В 2001 году в издательстве “Текст” вышла книга Евгения Петрова “Мой друг Ильф”. Как известно, сам Евгений Петров эту книгу написать не успел. Александра Ильф, дочь писателя, дополнила планы и наброски Е. Петрова отрывками из воспоминаний современников, художественных произведений, рецензий. Есть в книге адреса домов, где жили писатели, и даже телефоны редакции “Гудка”. Не оставляет желание позвонить, хотя пятизначных номеров в Москве уже давно нет. Вступительную статью А. Ильф назвала “Цитаты говорят сами за себя”. Значит, каждый вправе найти в них что-то свое. Я нашел в них подтверждение своим догадкам. В. Катаева, М. и Е. Булгаковых, В. Ардова, Н. Рогинскую и других участников событий А. Ильф называет “действующими лицами”, я же назову их “мои беспристрастные свидетели”. Беспристрастные, потому что, упоминая имя моего героя, они никогда (подчеркиваю, никогда) не называли его прототипом Остапа Бендера. Но я люблю анализировать неглавные для рассказчика слова, в них-то и бывает самое интересное. Но и, конечно, в самом романе. Откроем же его первую страницу.

“Посвящается Валентину Петровичу Катаеву”

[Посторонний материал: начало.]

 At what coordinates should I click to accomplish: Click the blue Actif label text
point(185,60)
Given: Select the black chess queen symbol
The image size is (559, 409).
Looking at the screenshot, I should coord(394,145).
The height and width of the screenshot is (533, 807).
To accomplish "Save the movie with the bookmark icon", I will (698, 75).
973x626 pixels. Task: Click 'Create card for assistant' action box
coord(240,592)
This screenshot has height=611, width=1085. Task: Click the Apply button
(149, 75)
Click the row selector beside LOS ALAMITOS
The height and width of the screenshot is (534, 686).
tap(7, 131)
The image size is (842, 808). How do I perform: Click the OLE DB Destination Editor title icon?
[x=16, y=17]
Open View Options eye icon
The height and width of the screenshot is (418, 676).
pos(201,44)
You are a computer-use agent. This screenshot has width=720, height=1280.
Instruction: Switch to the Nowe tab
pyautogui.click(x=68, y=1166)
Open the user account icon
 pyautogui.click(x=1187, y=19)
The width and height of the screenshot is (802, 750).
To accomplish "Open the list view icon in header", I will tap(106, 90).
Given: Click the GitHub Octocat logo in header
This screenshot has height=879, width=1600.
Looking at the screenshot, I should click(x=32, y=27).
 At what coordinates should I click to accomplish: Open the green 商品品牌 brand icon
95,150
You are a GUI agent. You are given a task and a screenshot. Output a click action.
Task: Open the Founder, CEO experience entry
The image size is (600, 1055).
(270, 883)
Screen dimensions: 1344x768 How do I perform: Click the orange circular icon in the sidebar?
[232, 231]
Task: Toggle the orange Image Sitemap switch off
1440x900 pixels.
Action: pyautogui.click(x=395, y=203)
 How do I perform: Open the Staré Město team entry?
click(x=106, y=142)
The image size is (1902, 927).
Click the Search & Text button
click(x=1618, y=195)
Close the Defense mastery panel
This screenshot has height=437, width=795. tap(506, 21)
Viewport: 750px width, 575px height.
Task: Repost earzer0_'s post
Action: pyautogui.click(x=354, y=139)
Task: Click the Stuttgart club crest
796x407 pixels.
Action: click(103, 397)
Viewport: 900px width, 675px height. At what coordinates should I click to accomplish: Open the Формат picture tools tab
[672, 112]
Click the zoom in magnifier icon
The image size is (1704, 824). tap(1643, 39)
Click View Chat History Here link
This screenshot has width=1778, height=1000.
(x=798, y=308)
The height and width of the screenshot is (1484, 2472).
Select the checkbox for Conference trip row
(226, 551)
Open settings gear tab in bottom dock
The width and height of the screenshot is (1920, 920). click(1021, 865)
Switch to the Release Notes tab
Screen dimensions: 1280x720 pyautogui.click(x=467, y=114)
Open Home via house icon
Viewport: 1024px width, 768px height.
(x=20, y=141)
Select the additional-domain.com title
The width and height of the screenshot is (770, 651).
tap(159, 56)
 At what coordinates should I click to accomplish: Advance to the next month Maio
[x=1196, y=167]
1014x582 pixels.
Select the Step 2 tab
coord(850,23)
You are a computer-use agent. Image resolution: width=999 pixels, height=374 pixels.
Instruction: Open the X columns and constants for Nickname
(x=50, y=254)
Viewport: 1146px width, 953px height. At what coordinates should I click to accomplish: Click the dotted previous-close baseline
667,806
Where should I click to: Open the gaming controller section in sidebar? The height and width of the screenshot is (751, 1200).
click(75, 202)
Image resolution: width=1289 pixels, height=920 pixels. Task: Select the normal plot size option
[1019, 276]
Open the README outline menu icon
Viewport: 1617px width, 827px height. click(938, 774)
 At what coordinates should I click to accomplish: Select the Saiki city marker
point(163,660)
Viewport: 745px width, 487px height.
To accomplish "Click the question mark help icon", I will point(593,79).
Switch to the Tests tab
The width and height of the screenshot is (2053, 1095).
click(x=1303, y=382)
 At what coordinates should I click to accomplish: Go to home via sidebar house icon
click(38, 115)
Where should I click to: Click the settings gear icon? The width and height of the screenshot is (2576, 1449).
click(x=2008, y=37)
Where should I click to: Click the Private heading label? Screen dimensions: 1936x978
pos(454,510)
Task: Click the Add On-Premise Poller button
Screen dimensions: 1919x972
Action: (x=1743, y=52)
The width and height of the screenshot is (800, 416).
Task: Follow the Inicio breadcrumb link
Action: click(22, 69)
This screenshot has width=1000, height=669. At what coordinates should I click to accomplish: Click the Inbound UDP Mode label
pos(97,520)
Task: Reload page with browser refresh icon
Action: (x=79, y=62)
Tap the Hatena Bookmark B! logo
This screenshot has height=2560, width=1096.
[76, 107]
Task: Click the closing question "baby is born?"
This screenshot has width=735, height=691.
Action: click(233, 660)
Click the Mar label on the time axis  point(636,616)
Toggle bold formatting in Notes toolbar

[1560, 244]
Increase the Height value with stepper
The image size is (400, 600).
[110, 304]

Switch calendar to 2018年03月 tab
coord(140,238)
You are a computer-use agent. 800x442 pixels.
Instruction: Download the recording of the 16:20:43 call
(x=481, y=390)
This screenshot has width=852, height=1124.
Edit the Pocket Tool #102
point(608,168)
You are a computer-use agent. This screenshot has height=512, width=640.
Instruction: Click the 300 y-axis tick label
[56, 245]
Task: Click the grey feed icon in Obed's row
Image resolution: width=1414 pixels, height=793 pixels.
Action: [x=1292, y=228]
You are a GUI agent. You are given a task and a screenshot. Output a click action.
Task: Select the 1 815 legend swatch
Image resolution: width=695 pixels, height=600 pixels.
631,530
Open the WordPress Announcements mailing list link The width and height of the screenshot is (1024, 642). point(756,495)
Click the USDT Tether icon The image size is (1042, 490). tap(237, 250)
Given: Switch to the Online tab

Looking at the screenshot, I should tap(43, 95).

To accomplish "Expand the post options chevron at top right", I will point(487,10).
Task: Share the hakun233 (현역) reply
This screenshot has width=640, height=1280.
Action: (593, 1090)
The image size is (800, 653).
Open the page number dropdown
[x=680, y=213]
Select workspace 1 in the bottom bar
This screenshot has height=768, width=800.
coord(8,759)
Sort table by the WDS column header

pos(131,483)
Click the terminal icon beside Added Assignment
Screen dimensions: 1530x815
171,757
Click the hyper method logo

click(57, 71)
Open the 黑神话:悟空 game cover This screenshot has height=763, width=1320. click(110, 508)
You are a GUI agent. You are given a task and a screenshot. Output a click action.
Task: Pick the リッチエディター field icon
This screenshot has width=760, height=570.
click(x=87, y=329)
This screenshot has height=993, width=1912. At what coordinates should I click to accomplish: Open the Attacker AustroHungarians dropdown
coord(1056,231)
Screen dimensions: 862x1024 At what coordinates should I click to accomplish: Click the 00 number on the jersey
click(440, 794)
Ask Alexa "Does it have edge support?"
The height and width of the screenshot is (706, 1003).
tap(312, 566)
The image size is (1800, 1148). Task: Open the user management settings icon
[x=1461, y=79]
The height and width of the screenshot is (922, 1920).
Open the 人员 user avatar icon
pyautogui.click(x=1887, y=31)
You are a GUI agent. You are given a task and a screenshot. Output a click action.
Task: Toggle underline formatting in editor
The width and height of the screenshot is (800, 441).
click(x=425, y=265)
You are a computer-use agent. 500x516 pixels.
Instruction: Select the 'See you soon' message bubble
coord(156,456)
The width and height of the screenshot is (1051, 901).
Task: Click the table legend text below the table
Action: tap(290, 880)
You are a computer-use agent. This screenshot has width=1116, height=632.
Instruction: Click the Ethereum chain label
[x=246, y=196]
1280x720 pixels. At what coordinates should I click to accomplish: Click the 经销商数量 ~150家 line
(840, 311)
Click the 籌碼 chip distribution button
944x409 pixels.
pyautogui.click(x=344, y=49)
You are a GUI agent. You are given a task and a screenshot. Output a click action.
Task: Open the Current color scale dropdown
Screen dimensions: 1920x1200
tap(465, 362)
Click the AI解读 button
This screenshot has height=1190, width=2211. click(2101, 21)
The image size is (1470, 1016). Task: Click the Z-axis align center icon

Это посвящение всегда казалось мне странным. Я прочел “Двенадцать стульев” если и не сразу после “Моих первых книжек”, то очень скоро после них. Повесть “Белеет парус одинокий” я уже знал, и В. Катаев был для меня тогда детским писателем. Он и авторы очень смешного романа для взрослых существовали для меня тогда в разных мирах. Позднее, когда я узнал, что В. Катаев брат одного и друг второго из авторов, стало совсем непонятно это строгое, сдержанное посвящение. Пусть не “Валюну”, не “Катаичу”, не “Старику Саббакину” посвящается, но можно было как-то иначе передать дух времени, молодости, насмешливого литературного соперничества. Теперь я думаю, что такова была воля самого Валентина Катаева. Отказавшись от соавторства (кстати, это был честный и красивый поступок), Катаев поставил Ильфу и Петрову два условия: 1. “Вы обязуетесь посвятить роман мне, и вышеупомянутое посвящение должно печататься решительно во всех изданиях как на русском, так и на иностранных языках, сколько бы их ни было”; 2. “При получении первого гонорара за книгу вы обязуетесь купить и преподнести мне золотой портсигар”. Первое условие молодые авторы приняли сразу, над вторым задумались и даже совещались. Они решали с позиции того осеннего дня (или вечера) 1927 года, когда мировая слава, поездки по Европе и Америке, квартиры в Лаврушинском переулке не рисовались даже в мечтах. Иное Катаев. Уверен, что портсигар он просил, говоря словами отца Федора, “не корысти ради”. Слишком велика была в его глазах цена первого условия. Он прятался за этот золотой портсигар так же, как за привычным насмешливым тоном прятал романтичность и сентиментальность. “…мне вдруг показалось, будто звездный мороз вечности сначала слегка, совсем неощутимо и нестрашно коснулся поредевших серо-седых волос вокруг тонзуры моей непокрытой головы”. Так он напишет в “Алмазном венце” через полвека, когда ни брата, ни друга уже не будет на этом свете. Но мне все-таки кажется, что тогда, осенью 1927-го, он почувствовал этот “звездный мороз”. И шутливые имена, которыми они награждали себя во времена своей молодости, показались слишком легкомысленными перед лицом вечности. Нет, только так: “Посвящается Валентину Петровичу Катаеву”, теперь все правильно. “Я не без тайного тщеславия прочел это посвящение”. Он имел на это право.